— Excerpt provided —
○ ○ ○
Marine-based Oncology Drugs
NPI-2358 is one of 200 synthetic analogues made from the parent compound halimide isolated from a marine fungus (Aspergillus) that grows on sea grass. A Phase I trial of patients with advanced solid tumors started in June 2006, and the drug is advancing through dose-escalation protocols. In preclinical models of breast, sarcoma, colon, and prostate cancer, NPI-2358 disrupts tumor blood vessels by interacting with microtubules, resulting in their rapid collapse in the center of tumors and tumor cell death. This mechanism of action targets only the vasculature of tumor cells but not healthy cells, thereby potentially reducing side effects of cardiotoxicity and neurotoxicity.
NPI-2358 also acts synergistically with other chemotherapeutic agents in animal models. In one study, the company reports that lung tumor growth was reduced 74% when treated with NPI-2358 in combination with taxotere, compared to 26% when taxotere was used alone.
Similar reductions in tumor growth are observed in animal models for colon cancer when NPI-2358 is added to irinotecan, for breast tumors in a paclitaxel combination, and for sarcomas when combined with radiation. Moreover, compared to other vascular disrupting drugs, NPI-2358 has a longer duration of action and inhibits multidrug-resistant tumor cells, according to the company.
○ ○ ○
— Dataset entries —
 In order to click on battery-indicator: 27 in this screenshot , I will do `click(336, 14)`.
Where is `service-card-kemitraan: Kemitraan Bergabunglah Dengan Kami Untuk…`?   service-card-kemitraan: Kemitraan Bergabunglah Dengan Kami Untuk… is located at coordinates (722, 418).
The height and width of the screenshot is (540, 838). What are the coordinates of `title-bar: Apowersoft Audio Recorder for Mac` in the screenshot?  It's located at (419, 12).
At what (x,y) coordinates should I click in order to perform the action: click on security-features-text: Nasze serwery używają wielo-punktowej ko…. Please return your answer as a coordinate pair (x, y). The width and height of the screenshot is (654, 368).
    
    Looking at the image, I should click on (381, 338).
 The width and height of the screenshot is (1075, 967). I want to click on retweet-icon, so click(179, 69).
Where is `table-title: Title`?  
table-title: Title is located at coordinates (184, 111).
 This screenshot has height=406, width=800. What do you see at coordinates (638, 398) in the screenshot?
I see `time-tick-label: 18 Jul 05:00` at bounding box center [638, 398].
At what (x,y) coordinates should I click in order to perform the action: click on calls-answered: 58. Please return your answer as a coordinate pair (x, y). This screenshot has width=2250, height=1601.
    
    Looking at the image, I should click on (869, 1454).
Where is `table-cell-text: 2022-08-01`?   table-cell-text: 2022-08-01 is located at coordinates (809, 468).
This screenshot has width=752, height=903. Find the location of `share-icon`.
○ ○ ○
— Directions —
1. From the NPI-2358 excerpt, write out the passage from "Similar reductions in" up to and including "to the company.".
2. Condense the paragraph of the NPI-2358 excerpt that begins "Similar reductions in tumor growth" into a bulleted list that keeps its main facts.
Rely solely on the NPI-2358 excerpt, not on the listing.

— Responses by item number —
1.
Similar reductions in tumor growth are observed in animal models for colon cancer when NPI-2358 is added to irinotecan, for breast tumors in a paclitaxel combination, and for sarcomas when combined with radiation. Moreover, compared to other vascular disrupting drugs, NPI-2358 has a longer duration of action and inhibits multidrug-resistant tumor cells, according to the company.

2.
- In animal models, NPI-2358 gave similar reductions in tumor growth:
  - colon cancer, with irinotecan
  - breast tumors, with paclitaxel
  - sarcomas, with radiation
- The company reports that, compared with other vascular disrupting drugs, NPI-2358:
  - acts for longer
  - inhibits multidrug-resistant tumor cells